Wir vergessen, dass wir, jede und jeder Einzelne von uns, einen eigenen Kampf um Geschichte führen. Jeden Tag. Dabei geht es zum einen um die Entscheidungen, die wir tatsächlich treffen, die Handlungen, die wir wirklich ausführen und die Gedanken, die wir uns machen, während wir damit beschäftigt sind, unser Verhalten irgendwie zu koordinieren. Auf dieser, sagen wir mal, Handlungs- und Verhaltensebene gibt es den Kampf um Geschichte.

Und dann gibt es die Deutungs- oder Erzählebene. Es ist die Ebene, auf der wir versuchen zu bestimmen, wie wir unsere Geschichte erzählen, wie wir über uns sprechen. Auf dieser Ebene bewegen wir uns, wenn es um Selbstinszenierung geht, wenn es um die vielen Gespräche in Cafés oder an Küchentischen geht, bei denen wir von den Treffen mit anderen Menschen erzählen, von misslungenen Dates, von miesen Arbeitsverhältnissen, von unseren verständnislosen Eltern – und ja, von unseren Bedürfnissen, unseren Träumen. Davon, dass wir gerne mal ein schwedisches Landhaus hätten, um darin ein Buch zu schreiben.

Alles, was auf der Handlungsebene passiert, spielt auch für die Deutungsebene eine Rolle, weil es darin aufgearbeitet wird: Indem wir über uns und unser Verhalten sprechen, versuchen wir immer, es einzuweben in eine bestimmte Vorstellung von uns selbst, eine Geschichte über uns selbst, unsere Geschichte. Es geht um Sinngebung. Es geht darum, ein Bild von uns zu zeichnen – wer wir sind, was uns ausmacht, sich selbst einen Sinn zu geben.

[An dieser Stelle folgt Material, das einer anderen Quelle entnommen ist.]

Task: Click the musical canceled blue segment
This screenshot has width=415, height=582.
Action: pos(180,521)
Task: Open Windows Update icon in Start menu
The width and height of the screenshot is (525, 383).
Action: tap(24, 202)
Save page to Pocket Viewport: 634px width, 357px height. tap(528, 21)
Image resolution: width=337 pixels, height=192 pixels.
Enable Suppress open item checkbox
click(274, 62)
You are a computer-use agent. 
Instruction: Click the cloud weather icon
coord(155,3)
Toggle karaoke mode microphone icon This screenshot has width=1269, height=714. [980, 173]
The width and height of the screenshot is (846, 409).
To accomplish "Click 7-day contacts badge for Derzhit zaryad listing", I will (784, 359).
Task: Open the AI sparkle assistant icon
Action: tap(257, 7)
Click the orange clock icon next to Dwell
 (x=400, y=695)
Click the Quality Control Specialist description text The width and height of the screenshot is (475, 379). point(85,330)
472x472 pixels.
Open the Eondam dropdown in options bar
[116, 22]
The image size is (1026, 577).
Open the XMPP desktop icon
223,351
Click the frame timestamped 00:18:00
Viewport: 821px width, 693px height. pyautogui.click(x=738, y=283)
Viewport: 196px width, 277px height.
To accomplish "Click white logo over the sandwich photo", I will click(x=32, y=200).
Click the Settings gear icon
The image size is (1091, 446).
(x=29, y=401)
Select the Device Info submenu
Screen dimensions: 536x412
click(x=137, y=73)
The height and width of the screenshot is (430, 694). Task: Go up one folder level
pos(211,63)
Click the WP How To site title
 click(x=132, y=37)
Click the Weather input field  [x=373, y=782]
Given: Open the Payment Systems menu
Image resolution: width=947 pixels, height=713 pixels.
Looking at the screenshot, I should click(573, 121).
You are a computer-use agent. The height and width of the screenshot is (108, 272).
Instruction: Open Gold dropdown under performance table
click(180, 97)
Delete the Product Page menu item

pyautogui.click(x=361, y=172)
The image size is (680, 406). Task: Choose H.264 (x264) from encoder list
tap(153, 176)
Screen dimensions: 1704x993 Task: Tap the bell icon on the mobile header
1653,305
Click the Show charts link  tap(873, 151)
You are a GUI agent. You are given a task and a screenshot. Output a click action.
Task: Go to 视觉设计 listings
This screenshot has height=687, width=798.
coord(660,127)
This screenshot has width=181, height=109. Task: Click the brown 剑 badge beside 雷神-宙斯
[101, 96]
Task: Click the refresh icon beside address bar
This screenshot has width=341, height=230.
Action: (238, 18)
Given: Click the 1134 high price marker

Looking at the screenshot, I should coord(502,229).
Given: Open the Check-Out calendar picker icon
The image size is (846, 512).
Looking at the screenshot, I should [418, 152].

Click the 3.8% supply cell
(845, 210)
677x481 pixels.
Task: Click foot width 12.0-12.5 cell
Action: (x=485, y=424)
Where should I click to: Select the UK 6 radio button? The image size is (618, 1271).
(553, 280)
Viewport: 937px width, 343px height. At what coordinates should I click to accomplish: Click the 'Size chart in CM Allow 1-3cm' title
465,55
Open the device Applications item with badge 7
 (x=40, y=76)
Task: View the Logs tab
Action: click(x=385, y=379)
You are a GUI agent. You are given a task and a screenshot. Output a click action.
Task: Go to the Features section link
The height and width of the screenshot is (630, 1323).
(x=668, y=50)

Eine Aufgabe, die wir unter dem Begriff der »Selbstverwirklichung« fassen. Und es klingt zwar nach viel, tatsächlich machen wir es aber die ganze Zeit. In jeder Erzählung, schon in jedem Gedanken. Ganz automatisch versuchen wir, alle Ereignisse und Gefühle irgendwie in unser Erzählschema einzuordnen, sodass dabei am Ende eine spannende, wenn auch nicht zu dramatische, aber auf jeden Fall eine erfolgreiche, schöne Story rumkommt.

… übers Scheitern

Die Sache mit dem Erfolg steht in Verbindung mit dem Zwang, Konsistenz herzustellen. Wir sind so an Geschichten mit einem irgendwie – und sei es noch so verdreht – positiven Ende, oder zumindest einem kleinen Lichtblick im Drama, gewöhnt, dass wir Geschichten ohne Erfolgsmoment oft nicht einmal denken können. Aus jeder noch so beschissenen Situation versuchen wir, etwas »Gutes« zu machen, damit wir es danach auch genau so erzählen können. Wie mit der Zitrone, aus der man dann Limo macht und so: Es darf kein Scheitern geben! Die Zitrone darf unter keinen Umständen vergammelt oder eklig sein und genauso wenig dürfen wir etwas erleben, was sich nicht in unsere Geschichte einfügen lässt. Vollkommen sinnloses Leid beispielsweise. Wir unternehmen mentale Verrenkungen sondergleichen, um jede noch so leidvolle, schmerzhafte Dreistigkeit gewaltsam in die Geschichte einzuweben und ihr dadurch einen Sinn zu verleihen.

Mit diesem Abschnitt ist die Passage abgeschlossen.